Two approaches are possible:
- ONLY this information would be processed into the Signal Wiki to become the Consumerium buying signal. If it's not on the intermediate page, it's not part of that signal! This focuses all editing attention on the intermediate page. ConsuML information is always expressed here on the intermediate page and is updated as the ConsuML pages change.
- Intermediate page is processed into ConsuML with other facts from other sources we did not assemble, if only to make sure we aren't responsible for checking them all. This combined source goes into the Signal Wiki to be edited last minute say by lawyers or potentially by some process that makes it easy for Consumerium Governance Organization to claim that it did what it was legally required to.
Elements of the intermediate page:
- Consumerium:Consensus - Summarizes majority user opinions, with documented sources, similar to Neutral point of view but with some means of balancing systemic biases
- and then factionally defined or at least faction-scored
- Consumerium:Criticisms of Xs - Arguments against product/company.
- Consumerium:Praise for X - Arguments for product/company.
- and then perhaps individually authored opinions or comments, which might be seen only by those who trust those people as individuals
If your individual buying criteria are constructed strictly from those of factions, weighing them in some way, it becomes easy to decide what will be shown to you.
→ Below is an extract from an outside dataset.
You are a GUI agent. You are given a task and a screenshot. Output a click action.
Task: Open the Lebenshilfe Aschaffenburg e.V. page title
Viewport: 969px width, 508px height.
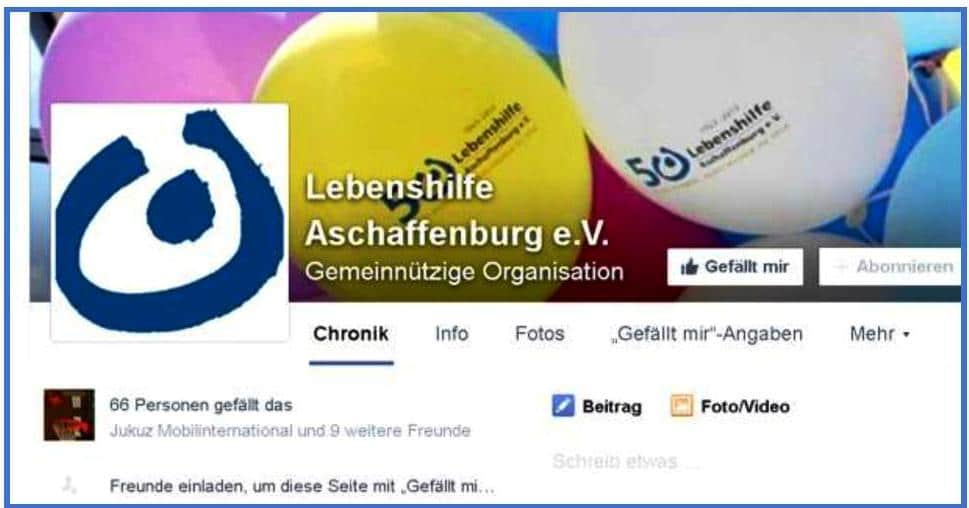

This is called intermediate page because it is not in the final display form, but is sucked in to some program that generates the Consumerium buying signal, e.g. in Python to present on worn device.
See metaweb intermediate page for an idea of how an intermediate page should be constructed, though they are more likely to call their editor-groupings a phyle than a faction for reasons having to do with their mandate to extend w:Neal Stephenson's work.